**To do:**
Stop after the line containing "Click gear icon for HDL Coder Support Package"; retype every line of the data before it exactly, starting from the first.

**Saved data entries:**

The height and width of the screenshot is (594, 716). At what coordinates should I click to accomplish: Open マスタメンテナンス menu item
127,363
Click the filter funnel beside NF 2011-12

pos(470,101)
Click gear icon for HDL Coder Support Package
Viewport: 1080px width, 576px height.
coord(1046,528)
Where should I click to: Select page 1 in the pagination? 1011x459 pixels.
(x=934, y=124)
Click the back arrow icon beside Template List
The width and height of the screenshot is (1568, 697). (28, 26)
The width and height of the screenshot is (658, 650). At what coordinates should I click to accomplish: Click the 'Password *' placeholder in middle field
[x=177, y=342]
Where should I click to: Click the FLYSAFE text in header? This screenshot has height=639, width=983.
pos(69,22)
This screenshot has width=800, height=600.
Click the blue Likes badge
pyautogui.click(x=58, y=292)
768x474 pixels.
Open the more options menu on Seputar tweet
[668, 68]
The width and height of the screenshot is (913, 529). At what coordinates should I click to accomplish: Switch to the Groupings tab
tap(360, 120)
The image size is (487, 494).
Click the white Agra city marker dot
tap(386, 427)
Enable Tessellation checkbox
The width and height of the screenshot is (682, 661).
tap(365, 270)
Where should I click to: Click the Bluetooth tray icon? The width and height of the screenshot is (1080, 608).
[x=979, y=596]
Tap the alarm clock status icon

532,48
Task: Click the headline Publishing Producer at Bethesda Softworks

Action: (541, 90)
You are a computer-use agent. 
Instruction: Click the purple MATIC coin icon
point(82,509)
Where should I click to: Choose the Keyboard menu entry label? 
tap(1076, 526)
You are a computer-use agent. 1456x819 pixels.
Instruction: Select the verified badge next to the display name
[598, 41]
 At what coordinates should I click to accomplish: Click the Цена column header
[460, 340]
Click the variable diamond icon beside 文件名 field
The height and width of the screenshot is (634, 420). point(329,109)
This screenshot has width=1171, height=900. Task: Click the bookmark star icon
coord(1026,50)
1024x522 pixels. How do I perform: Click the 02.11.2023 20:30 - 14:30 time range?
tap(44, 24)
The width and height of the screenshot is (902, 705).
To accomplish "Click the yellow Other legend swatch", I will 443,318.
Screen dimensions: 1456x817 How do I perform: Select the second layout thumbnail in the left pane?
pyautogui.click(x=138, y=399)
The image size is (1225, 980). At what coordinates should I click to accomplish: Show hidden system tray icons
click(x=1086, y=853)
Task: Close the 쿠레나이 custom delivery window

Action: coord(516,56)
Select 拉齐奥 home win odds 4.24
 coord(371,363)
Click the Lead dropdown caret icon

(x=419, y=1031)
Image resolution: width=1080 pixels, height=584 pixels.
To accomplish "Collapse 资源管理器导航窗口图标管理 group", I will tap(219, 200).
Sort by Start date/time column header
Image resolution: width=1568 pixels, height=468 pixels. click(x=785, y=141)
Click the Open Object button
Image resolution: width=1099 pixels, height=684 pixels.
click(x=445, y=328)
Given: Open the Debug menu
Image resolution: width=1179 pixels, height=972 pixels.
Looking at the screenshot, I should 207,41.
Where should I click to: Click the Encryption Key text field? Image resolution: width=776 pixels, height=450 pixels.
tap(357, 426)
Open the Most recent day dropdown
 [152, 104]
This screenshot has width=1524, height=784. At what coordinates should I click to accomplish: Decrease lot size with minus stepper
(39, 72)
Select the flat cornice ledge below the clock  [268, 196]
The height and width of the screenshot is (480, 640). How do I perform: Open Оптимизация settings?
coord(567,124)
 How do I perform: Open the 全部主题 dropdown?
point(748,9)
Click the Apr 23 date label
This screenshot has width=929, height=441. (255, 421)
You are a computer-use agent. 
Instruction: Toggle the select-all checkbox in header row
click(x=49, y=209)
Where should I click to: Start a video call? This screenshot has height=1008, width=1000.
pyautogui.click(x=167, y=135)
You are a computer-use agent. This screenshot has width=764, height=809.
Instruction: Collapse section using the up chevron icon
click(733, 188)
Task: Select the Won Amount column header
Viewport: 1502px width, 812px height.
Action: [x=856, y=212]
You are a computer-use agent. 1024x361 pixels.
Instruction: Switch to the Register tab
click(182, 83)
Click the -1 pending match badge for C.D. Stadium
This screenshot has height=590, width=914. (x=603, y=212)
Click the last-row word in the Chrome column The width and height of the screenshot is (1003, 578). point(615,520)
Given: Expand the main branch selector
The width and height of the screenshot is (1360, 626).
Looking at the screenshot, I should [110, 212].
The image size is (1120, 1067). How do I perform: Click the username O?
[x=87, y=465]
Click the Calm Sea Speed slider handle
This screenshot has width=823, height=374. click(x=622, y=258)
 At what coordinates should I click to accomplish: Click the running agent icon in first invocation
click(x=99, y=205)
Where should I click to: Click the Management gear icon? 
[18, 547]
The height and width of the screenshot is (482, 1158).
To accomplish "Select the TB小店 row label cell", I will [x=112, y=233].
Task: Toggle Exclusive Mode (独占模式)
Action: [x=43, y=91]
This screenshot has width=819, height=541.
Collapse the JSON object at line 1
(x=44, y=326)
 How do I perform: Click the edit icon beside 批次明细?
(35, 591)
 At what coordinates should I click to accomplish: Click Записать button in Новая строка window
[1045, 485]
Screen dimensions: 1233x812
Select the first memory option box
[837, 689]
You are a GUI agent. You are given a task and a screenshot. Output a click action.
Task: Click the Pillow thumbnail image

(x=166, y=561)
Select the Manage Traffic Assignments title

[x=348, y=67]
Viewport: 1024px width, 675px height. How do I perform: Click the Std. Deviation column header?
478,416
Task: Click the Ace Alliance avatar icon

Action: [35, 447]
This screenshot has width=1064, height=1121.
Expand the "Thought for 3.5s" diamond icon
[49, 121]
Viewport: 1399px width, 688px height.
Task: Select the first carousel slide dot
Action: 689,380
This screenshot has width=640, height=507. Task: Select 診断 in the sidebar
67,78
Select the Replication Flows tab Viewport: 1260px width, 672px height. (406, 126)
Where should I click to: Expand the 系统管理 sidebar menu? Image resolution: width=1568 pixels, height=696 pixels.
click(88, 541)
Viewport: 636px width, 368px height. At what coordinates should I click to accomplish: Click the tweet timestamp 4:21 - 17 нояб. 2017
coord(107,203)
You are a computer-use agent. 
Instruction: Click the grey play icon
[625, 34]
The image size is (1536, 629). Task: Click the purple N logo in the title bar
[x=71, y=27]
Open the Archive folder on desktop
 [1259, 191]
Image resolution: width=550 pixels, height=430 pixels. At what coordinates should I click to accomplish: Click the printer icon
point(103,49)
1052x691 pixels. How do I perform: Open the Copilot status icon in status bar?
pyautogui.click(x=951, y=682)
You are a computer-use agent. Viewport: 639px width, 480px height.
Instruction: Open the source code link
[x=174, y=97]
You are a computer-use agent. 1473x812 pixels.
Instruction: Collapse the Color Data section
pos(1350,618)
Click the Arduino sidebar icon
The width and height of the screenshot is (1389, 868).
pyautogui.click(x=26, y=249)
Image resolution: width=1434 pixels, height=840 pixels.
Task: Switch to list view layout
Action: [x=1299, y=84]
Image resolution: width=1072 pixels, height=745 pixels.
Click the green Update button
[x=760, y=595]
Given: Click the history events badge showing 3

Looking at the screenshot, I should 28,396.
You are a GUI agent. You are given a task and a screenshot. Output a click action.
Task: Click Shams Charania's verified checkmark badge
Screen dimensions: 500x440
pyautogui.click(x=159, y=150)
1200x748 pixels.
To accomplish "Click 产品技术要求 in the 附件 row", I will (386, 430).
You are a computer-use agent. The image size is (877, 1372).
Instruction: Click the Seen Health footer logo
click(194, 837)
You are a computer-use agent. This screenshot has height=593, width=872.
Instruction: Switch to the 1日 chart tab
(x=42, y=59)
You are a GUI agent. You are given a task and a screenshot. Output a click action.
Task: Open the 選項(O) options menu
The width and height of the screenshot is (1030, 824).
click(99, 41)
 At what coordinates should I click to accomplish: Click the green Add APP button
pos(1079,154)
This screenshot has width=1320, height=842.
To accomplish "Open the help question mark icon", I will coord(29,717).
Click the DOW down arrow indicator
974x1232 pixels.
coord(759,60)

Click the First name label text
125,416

**Solved exercise:**
The height and width of the screenshot is (594, 716). At what coordinates should I click to accomplish: Open マスタメンテナンス menu item
127,363
Click the filter funnel beside NF 2011-12

pos(470,101)
Click gear icon for HDL Coder Support Package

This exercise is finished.